Two-fer: mules and a car!

As photography became available locally to the residents of Itawamba County (and became affordable!) families gathered for photographs of themselves. Sometimes, like the picture of my husband's great-great grandfather, Orville Mills, and his family, there will be a family dog posing with the family. In these early photographs, families are usually posed against the backdrop of their home, either on the porch, just off the porch, or with the home in the distance. As time went on, it became more common for the photos to become less formal, or maybe that is just the way it appears to be because many of the later photos include the family's mule or mules. The importance of mules to the families of Itawamba County cannot be overstated. They were the workhorses of the farm, and although there would be a mean one every now and then (and there are stories still circulating to prove it!), mules were just as much a part of the family as dogs (and cats) are to us today. As mules began to be displaced by tractors, their importance gradually played out, and the family car took the mule's place in family photographs. In the photograph above, we actually get a two-fer! Mules and the car!

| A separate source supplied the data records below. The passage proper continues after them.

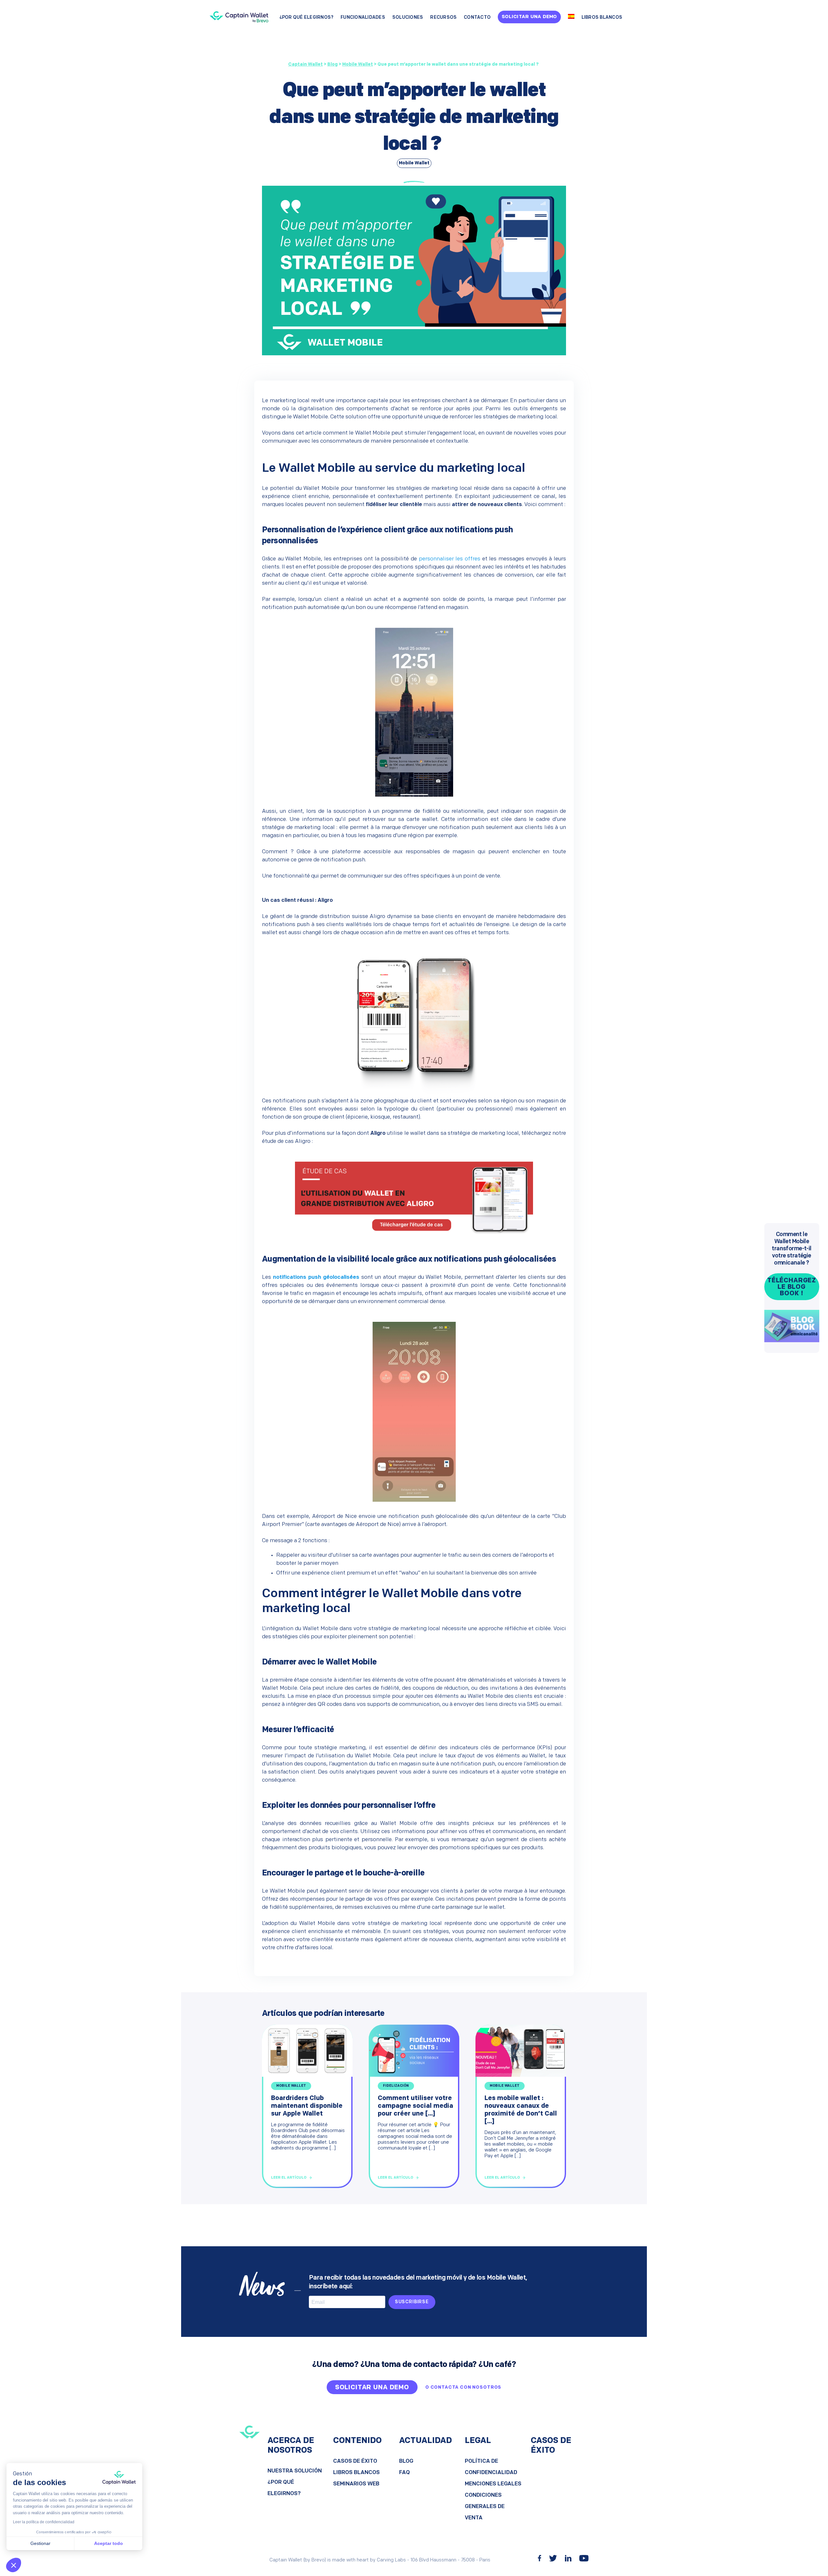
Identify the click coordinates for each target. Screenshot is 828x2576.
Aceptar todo (108, 2543)
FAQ (404, 2472)
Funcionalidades (363, 17)
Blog (406, 2461)
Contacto (477, 17)
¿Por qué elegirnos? (306, 17)
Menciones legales (493, 2484)
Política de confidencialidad (491, 2467)
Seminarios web (356, 2484)
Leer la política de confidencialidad (43, 2522)
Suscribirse (412, 2302)
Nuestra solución (294, 2471)
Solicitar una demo (529, 17)
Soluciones (407, 17)
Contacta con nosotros (466, 2387)
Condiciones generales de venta (485, 2507)
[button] (13, 2565)
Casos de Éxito (355, 2461)
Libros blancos (602, 17)
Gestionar (40, 2543)
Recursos (443, 17)
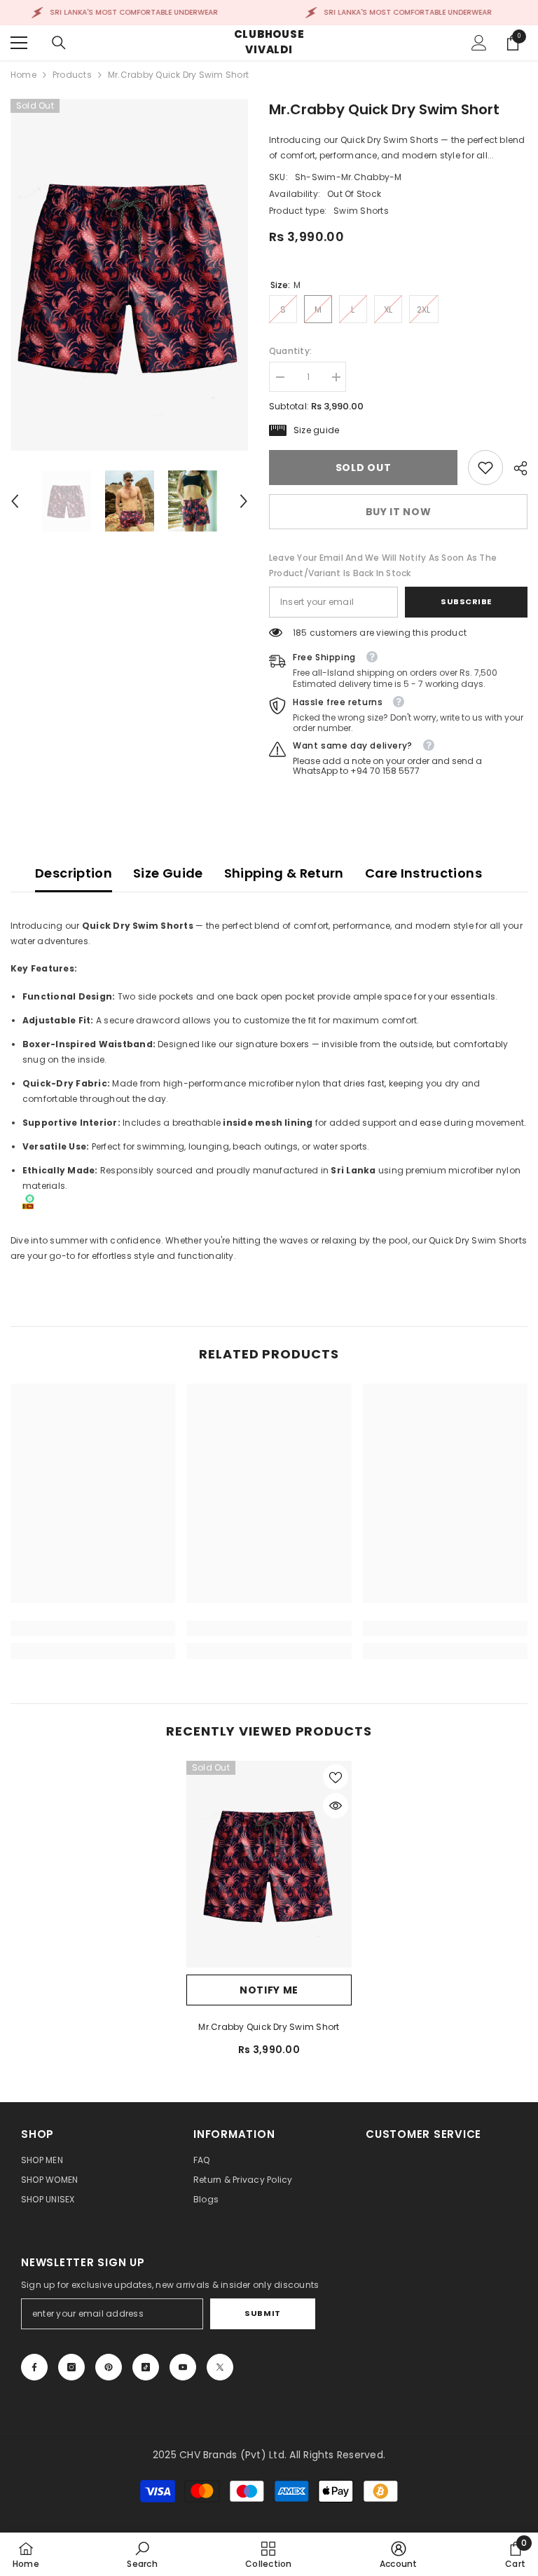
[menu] (19, 42)
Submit (262, 2313)
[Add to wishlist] (335, 1777)
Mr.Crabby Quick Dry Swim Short (268, 2027)
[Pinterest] (108, 2367)
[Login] (479, 42)
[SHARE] (515, 468)
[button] (14, 501)
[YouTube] (183, 2367)
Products (72, 75)
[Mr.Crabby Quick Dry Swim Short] (269, 1864)
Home (23, 75)
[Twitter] (220, 2367)
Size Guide (168, 873)
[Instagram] (71, 2367)
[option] (129, 275)
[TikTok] (145, 2367)
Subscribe (466, 601)
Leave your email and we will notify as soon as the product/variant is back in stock (383, 565)
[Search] (58, 42)
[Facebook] (34, 2367)
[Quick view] (335, 1805)
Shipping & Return (284, 873)
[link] (485, 467)
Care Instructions (423, 873)
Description (73, 873)
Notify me (269, 1990)
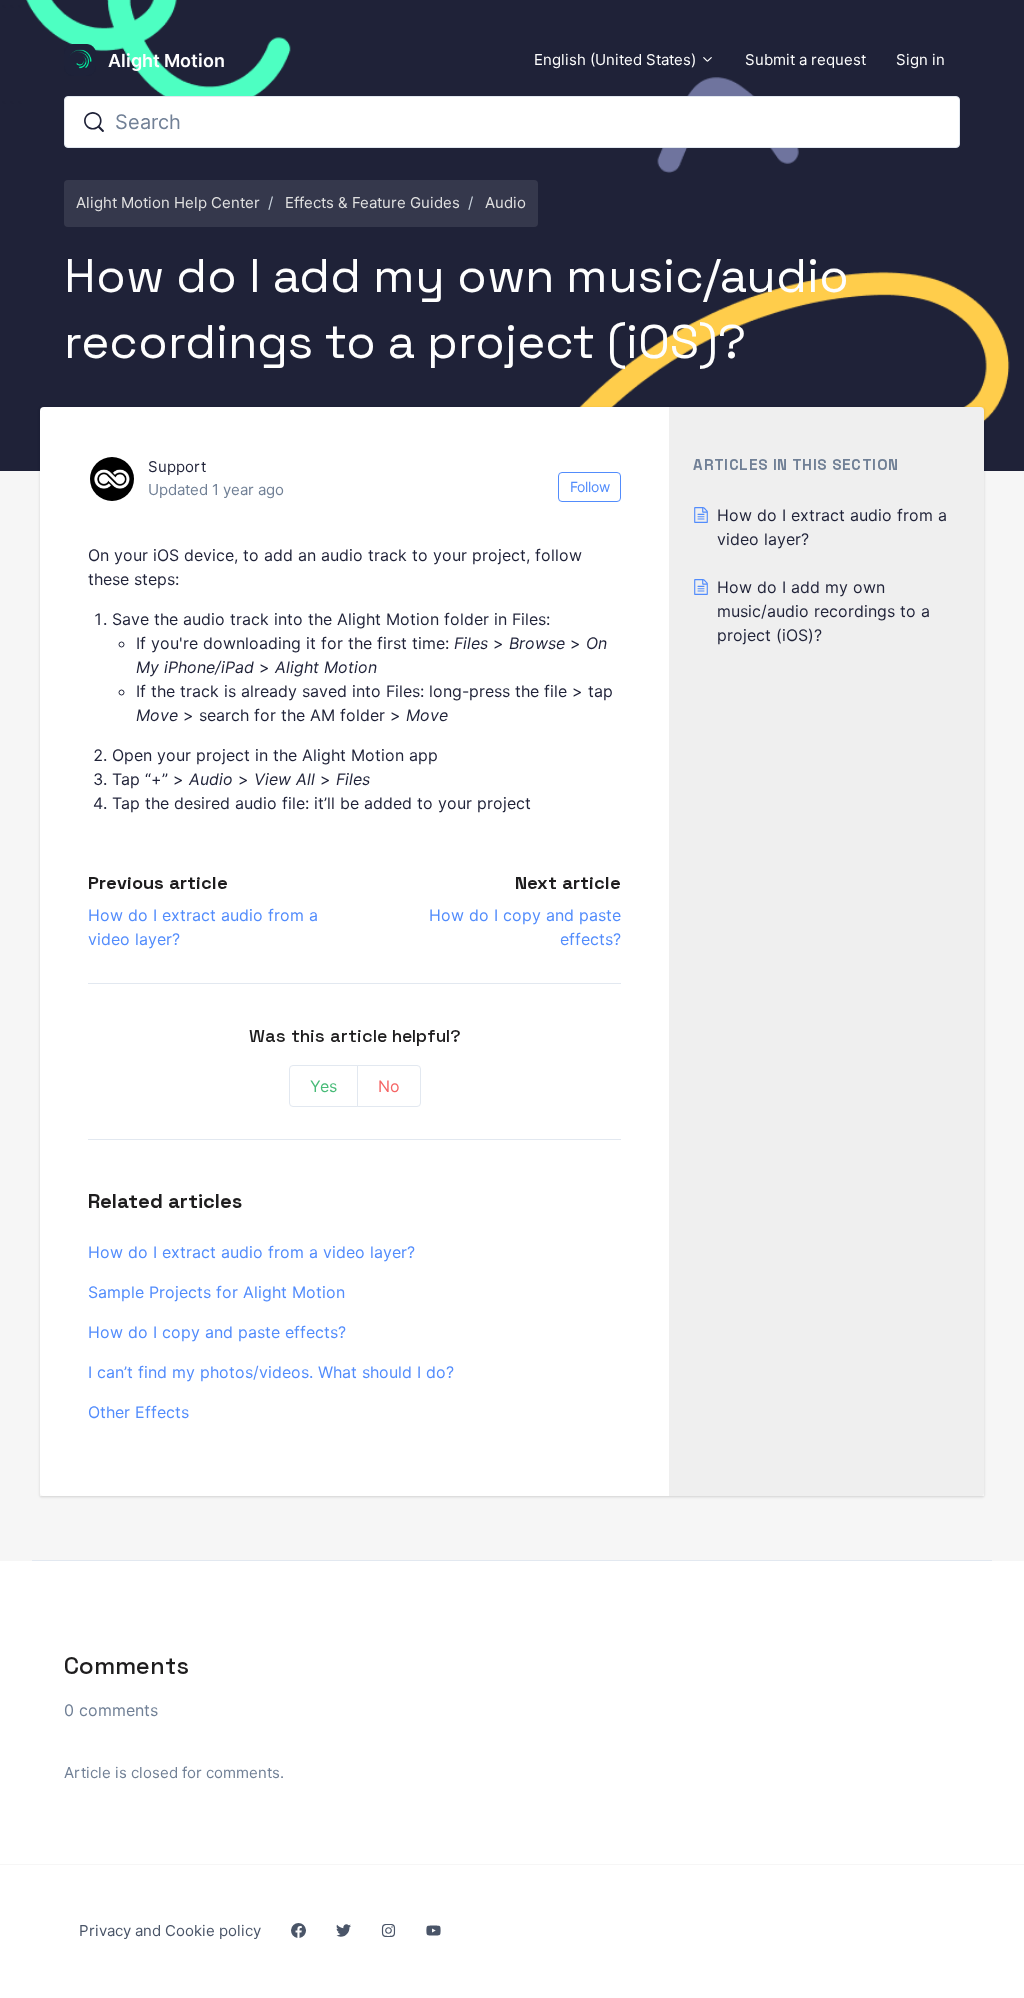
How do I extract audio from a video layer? (251, 1252)
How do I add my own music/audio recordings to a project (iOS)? (823, 611)
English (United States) (617, 59)
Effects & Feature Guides (372, 202)
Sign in (920, 59)
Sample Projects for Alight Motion (216, 1292)
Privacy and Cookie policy (170, 1930)
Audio (505, 202)
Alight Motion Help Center (168, 202)
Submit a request (805, 59)
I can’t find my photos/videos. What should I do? (271, 1372)
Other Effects (138, 1412)
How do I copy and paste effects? (217, 1332)
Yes (323, 1086)
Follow (590, 486)
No (389, 1086)
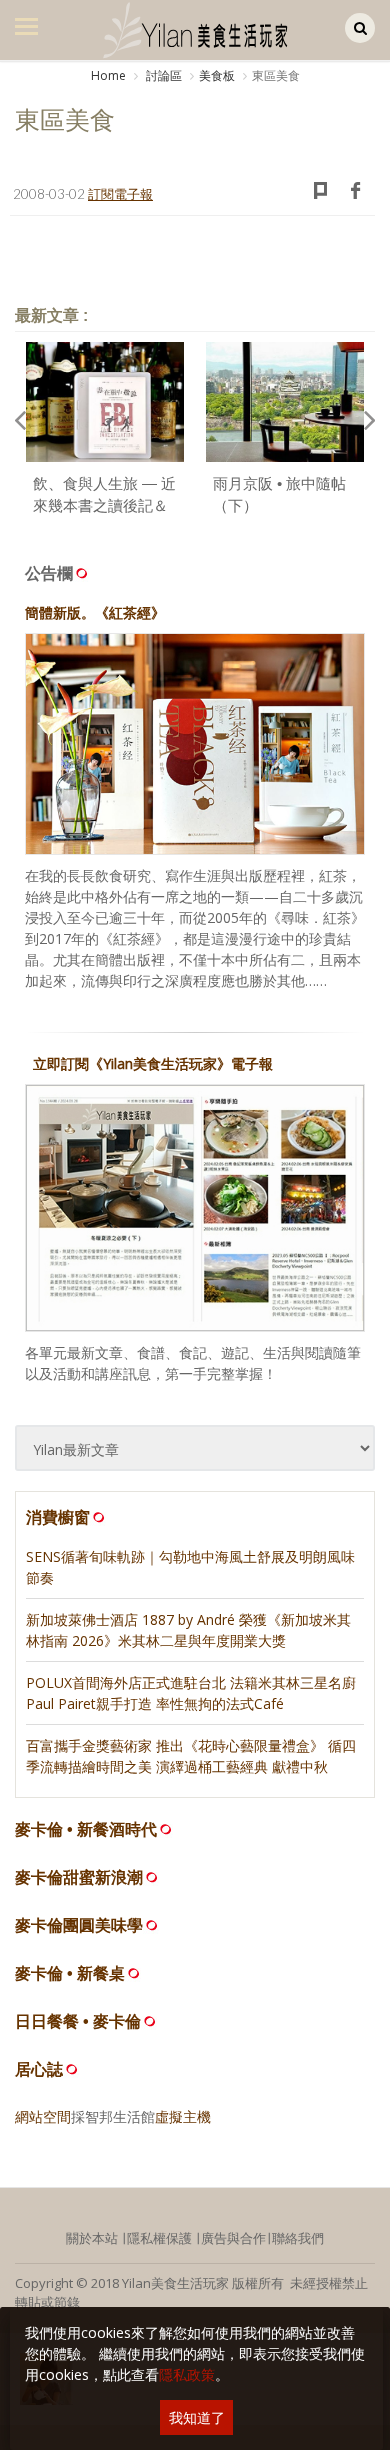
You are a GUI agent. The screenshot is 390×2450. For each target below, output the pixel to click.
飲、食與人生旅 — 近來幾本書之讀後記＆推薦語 (104, 506)
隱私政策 (187, 2374)
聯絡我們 (298, 2238)
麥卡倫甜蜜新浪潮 (79, 1877)
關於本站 (92, 2238)
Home (108, 75)
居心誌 (39, 2069)
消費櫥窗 (58, 1517)
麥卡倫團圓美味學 (79, 1925)
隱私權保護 (159, 2238)
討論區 (162, 75)
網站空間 (43, 2116)
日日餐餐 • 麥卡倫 (78, 2021)
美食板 (217, 75)
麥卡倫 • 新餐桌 (70, 1973)
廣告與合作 (233, 2238)
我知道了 (197, 2417)
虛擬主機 (183, 2116)
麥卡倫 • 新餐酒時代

Posed above with their two mules are Porter Gainsville Dulaney with his wife, Arvilla Omega Johnson, and their son Olun Dulaney.

Gainsville was the son of Thomas Aron "Bunt" Dulaney and Alice Moxley while Arvilla was the daughter of Napolian A. "Poley" Johnson and Mary Elizabeth Lester. My mother-in-law remembers that when she got married, her great-uncle Gainsville lived at Cobb Stump. He walked to town to buy her a set of pillow cases, then walked to her home about a mile behind White Church (now East Fulton Baptist Church) to deliver them before returning to his home.